Source data ->
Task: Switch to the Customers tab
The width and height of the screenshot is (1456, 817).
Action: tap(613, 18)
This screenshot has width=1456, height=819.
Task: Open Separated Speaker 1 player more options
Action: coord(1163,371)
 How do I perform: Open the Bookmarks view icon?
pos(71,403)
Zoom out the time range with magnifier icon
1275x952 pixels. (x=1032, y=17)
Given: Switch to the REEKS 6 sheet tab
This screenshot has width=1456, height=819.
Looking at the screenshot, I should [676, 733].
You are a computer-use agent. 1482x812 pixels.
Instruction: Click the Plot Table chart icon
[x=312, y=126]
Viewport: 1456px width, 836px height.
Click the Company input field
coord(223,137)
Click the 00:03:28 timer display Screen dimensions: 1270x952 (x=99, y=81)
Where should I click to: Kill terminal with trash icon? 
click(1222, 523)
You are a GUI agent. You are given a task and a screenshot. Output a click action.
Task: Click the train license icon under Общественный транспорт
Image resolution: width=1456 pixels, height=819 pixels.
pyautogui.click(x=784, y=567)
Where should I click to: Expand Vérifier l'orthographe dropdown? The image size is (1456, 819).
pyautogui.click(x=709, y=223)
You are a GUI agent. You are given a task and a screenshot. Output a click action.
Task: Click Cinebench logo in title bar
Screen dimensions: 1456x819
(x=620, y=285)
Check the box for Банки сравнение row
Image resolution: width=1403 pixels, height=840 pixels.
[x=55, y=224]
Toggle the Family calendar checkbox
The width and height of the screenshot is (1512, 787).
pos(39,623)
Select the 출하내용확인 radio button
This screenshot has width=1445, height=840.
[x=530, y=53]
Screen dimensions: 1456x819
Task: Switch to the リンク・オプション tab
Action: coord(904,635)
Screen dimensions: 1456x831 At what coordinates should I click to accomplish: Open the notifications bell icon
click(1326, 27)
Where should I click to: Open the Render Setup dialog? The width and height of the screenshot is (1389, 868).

What the exercise asks -> With no line omitted, copy all the data exactly.

Result for this exercise ->
Task: Switch to the Customers tab
The width and height of the screenshot is (1456, 817).
Action: tap(613, 18)
This screenshot has width=1456, height=819.
Task: Open Separated Speaker 1 player more options
Action: coord(1163,371)
 How do I perform: Open the Bookmarks view icon?
pos(71,403)
Zoom out the time range with magnifier icon
1275x952 pixels. (x=1032, y=17)
Given: Switch to the REEKS 6 sheet tab
This screenshot has width=1456, height=819.
Looking at the screenshot, I should [676, 733].
You are a computer-use agent. 1482x812 pixels.
Instruction: Click the Plot Table chart icon
[x=312, y=126]
Viewport: 1456px width, 836px height.
Click the Company input field
coord(223,137)
Click the 00:03:28 timer display Screen dimensions: 1270x952 (x=99, y=81)
Where should I click to: Kill terminal with trash icon? 
click(1222, 523)
You are a GUI agent. You are given a task and a screenshot. Output a click action.
Task: Click the train license icon under Общественный транспорт
Image resolution: width=1456 pixels, height=819 pixels.
pyautogui.click(x=784, y=567)
Where should I click to: Expand Vérifier l'orthographe dropdown? The image size is (1456, 819).
pyautogui.click(x=709, y=223)
You are a GUI agent. You are given a task and a screenshot. Output a click action.
Task: Click Cinebench logo in title bar
Screen dimensions: 1456x819
(x=620, y=285)
Check the box for Банки сравнение row
Image resolution: width=1403 pixels, height=840 pixels.
[x=55, y=224]
Toggle the Family calendar checkbox
The width and height of the screenshot is (1512, 787).
pos(39,623)
Select the 출하내용확인 radio button
This screenshot has width=1445, height=840.
[x=530, y=53]
Screen dimensions: 1456x819
Task: Switch to the リンク・オプション tab
Action: coord(904,635)
Screen dimensions: 1456x831 At what coordinates should I click to accomplish: Open the notifications bell icon
click(1326, 27)
Where should I click to: Open the Render Setup dialog? The width and height of the screenshot is (1389, 868).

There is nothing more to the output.